Translation:Esto es imposible de comprender.
It is a bit more tricky than that. #1 imposible is not a verb. #2 There are eight verbs that my reliable grammar book list as needing DE if they are followed by an infinitive. Since 22 people to date thought your comment was worth an upvote, I will take the time to list them. It is great review for me too. The first one you will surely recognize because it is always taught in "Spanish 101" courses. Acabar de (to have just); accordarse de (to remember to); alegrarse de (to be glad to); cansarse de (to be tired of); dejar de (to stop); NOTE: Duolingo has a lot of examples of "dejar de" in their program. ocuparse de (to forget to); tratar de (to try to) EXAMPLES Julio acaba de llegar. Julio just arrived. Me algro de hablarle. (I am glad to talk to you.) This is using the formal you, of course. Me canso de esperar el tren. (I am getting tired of waiting for the train.) DE has many, many uses en español, but you asked about its connections to verbs. Gracias a Barron's Spanish Grammar, 2nd ed., Christopher Kendris.
"Con" means "With" "Un/Una" means "A/An" "De" can mean "to" or "of" or "about", depending on the sentence. It's a very common preposition that is used in almost all existing contexts.
"El auto de mi padre" (My father's car)
"Salir de casa" (To leave home)
"Hablaba de ti" (I was talking about you)

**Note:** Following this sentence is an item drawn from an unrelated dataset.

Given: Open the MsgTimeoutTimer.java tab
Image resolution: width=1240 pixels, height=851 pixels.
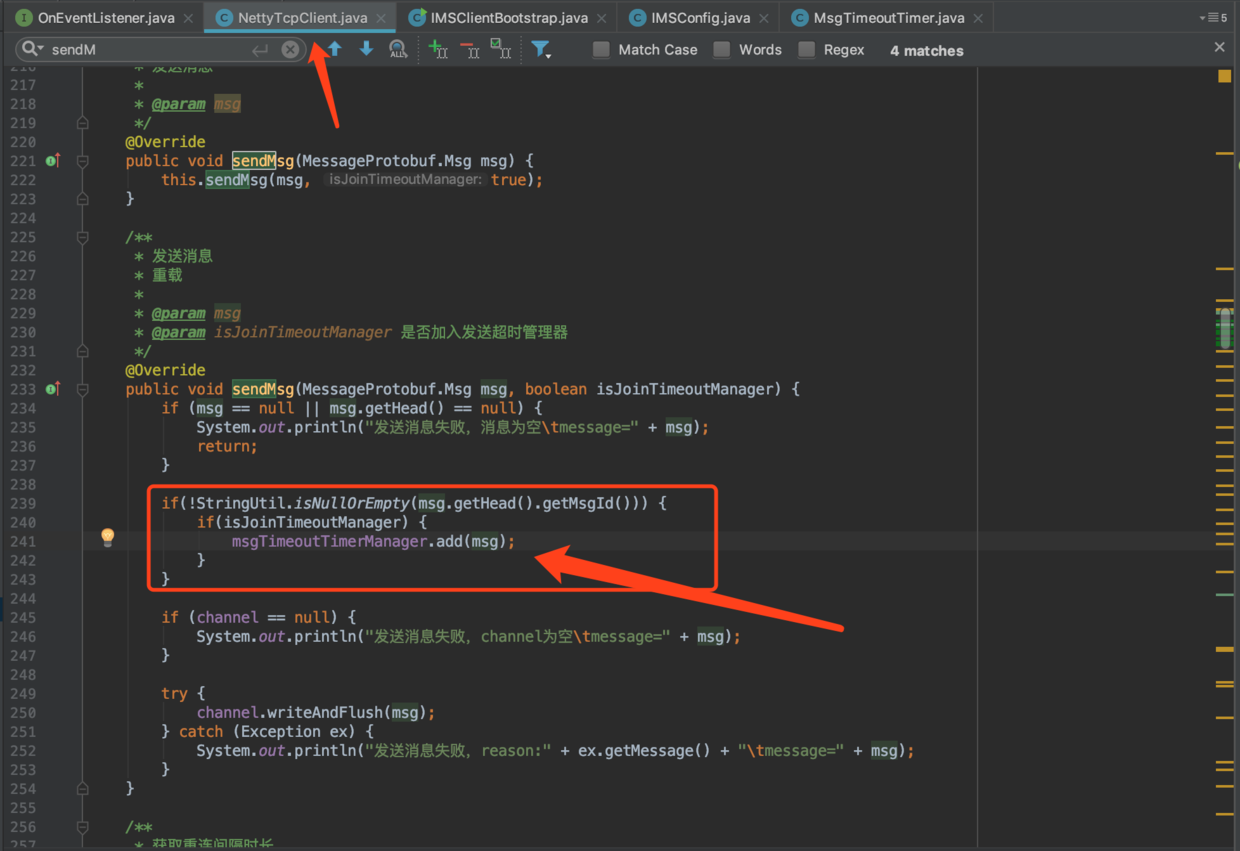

This is what confuses me about when to add those little words that, to me, seem repetitive. Comprender already means 'to understand' or 'to comprehend'. Adding another word before that seems like you'd be saying "This is impossible to to comprehend." Sometimes the extra words are left off and sometimes they aren't. I can't totally figure out the rule on this.